Skip to content

Custom Models Guide

This guide shows how to deploy your own models on Pixano-Inference without modifying the pixano_inference package itself.

Overview

Custom deployment requires three pieces:

  1. A model class that subclasses one of the base classes from pixano_inference.models
  2. A @register_model(...) decorator so the class can be resolved by name
  3. A Python config file that declares a ModelConfig with model_module

At startup, the server imports the module named by model_module, resolves the registered class, infers its capability from the base model class, and deploys it as a Ray Serve actor.

Choose a base class

Base class Capability Input type Output type
SegmentationModel segmentation SegmentationInput SegmentationOutput
DetectionModel detection DetectionInput DetectionOutput
TrackingModel tracking TrackingInput TrackingOutput
VLMModel vlm VLMInput VLMOutput

These are the current HTTP-exposed model families in pixano_inference.models.

Project layout

my_project/
├── models.py
└── my_models/
    ├── __init__.py
    └── segmenter.py

Example custom model

Create my_models/segmenter.py:

from __future__ import annotations

import numpy as np

from pixano_inference.models import SegmentationInput, SegmentationModel, SegmentationOutput, register_model
from pixano_inference.ray.config import ModelDeploymentConfig
from pixano_inference.schemas import CompressedRLE, NDArrayFloat


@register_model("MySegmenter")
class MySegmenter(SegmentationModel):
    def __init__(self, config: ModelDeploymentConfig) -> None:
        super().__init__(config)
        self._threshold = float(config.model_params.get("threshold", 0.5))

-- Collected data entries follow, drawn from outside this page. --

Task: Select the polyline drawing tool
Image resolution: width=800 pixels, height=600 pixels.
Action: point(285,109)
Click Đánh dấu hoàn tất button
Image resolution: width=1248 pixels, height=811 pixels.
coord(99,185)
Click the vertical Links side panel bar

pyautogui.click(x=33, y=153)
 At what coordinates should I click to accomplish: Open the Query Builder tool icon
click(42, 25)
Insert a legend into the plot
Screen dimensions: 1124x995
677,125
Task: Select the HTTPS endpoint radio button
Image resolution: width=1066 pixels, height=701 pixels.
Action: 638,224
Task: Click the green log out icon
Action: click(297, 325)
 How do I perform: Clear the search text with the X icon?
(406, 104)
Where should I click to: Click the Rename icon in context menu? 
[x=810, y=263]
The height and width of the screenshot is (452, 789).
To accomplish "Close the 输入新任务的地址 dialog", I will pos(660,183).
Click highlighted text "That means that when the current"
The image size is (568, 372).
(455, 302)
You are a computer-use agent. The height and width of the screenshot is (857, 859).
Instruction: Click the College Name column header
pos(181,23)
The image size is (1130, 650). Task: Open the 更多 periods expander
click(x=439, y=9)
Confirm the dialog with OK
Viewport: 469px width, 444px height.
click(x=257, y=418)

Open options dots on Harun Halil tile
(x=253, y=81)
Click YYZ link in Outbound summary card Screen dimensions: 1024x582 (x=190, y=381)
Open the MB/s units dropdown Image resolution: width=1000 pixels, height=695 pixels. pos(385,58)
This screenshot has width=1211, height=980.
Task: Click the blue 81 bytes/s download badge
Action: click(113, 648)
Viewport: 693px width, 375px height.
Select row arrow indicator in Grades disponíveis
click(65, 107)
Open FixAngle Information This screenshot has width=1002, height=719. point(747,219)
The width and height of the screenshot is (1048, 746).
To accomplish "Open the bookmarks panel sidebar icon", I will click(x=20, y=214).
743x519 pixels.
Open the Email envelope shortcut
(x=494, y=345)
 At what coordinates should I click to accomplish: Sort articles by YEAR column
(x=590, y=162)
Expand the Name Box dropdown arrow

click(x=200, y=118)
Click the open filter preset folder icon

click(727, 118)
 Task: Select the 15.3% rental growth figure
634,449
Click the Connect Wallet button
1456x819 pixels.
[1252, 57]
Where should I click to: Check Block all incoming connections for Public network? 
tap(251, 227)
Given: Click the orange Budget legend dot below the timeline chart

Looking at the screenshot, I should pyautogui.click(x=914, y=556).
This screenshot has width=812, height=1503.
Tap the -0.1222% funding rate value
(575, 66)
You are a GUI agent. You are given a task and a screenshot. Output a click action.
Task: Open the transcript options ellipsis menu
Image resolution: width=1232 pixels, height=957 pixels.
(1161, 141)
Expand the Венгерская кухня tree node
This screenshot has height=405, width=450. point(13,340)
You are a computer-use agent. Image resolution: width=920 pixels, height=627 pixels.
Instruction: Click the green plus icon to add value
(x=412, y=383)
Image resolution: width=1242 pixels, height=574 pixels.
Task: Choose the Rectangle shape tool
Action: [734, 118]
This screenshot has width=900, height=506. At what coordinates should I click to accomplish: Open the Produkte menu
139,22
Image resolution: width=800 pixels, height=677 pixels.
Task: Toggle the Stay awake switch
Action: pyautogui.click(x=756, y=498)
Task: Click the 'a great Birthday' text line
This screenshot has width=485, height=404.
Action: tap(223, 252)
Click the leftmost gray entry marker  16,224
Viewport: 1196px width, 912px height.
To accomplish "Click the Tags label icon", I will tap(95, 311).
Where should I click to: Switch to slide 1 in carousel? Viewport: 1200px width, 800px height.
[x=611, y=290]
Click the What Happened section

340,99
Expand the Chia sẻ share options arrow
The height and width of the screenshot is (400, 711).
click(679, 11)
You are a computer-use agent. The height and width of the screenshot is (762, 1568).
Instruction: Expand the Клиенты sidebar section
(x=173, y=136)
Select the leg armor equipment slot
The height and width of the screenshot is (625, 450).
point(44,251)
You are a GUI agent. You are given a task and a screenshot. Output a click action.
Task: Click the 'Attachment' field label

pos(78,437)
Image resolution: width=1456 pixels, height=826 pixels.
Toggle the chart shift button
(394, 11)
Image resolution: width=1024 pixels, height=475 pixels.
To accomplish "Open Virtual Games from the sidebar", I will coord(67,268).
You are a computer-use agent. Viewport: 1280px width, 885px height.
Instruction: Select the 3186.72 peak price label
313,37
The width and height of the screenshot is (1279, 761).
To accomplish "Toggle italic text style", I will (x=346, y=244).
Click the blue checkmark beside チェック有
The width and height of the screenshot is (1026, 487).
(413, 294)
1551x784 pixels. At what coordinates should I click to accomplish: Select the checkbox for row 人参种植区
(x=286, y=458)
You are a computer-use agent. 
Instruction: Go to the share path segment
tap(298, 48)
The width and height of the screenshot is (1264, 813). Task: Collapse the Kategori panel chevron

    def load_model(self) -> None:
        self._path = self.config.model_params["path"]

    def predict(self, input: SegmentationInput) -> SegmentationOutput:
        mask = np.zeros((32, 32), dtype=np.uint8)
        mask[8:24, 8:24] = 1
        scores = NDArrayFloat.from_numpy(np.array([[self._threshold]], dtype=np.float32))
        return SegmentationOutput(
            masks=[[CompressedRLE.from_mask(mask)]],
            scores=scores,
        )

Python config

Create models.py next to your package:

from pixano_inference.configs import DeploymentConfig, ModelConfig


models = [
    ModelConfig(
        name="my-segmenter",
        model_class="MySegmenter",
        model_module="my_models.segmenter",
        model_params={"path": "my-org/my-segmentation-model", "threshold": 0.6},
        deployment=DeploymentConfig(num_gpus=1, min_replicas=0, max_replicas=2, max_batch_size=4),
    )
]

Start the server

If the module is not installed as a package, add the project root to the module search path:

cd my_project
pixano-inference --module-path . --config models.py

Verify the deployment

curl http://localhost:7463/app/models/
curl -X POST http://localhost:7463/inference/segmentation/ \
  -H "Content-Type: application/json" \
  -d '{
    "model": "my-segmenter",
    "image": "data:image/png;base64,..."
  }'

Design rules

  • Keep heavy imports inside load_model() or predict() when practical.
  • Read deployment-specific options from self.config.model_params.
  • Return the typed output models from pixano_inference.models.
  • Use helper types from pixano_inference.schemas when the payload contains masks or array-like values.
  • Pick the correct base model class first; it determines the endpoint family and request contract.
  • Respect self.config.resources.num_gpus when selecting CPU vs GPU execution.

Troubleshooting

  • Model class 'MySegmenter' not found Ensure model_module="my_models.segmenter" is set and the module is importable.
  • Import errors inside the deployment Install the third-party dependencies required by your model in the same environment that starts Pixano-Inference.
  • CPU-only execution Set num_gpus=0 in DeploymentConfig and make load_model() fall back to CPU.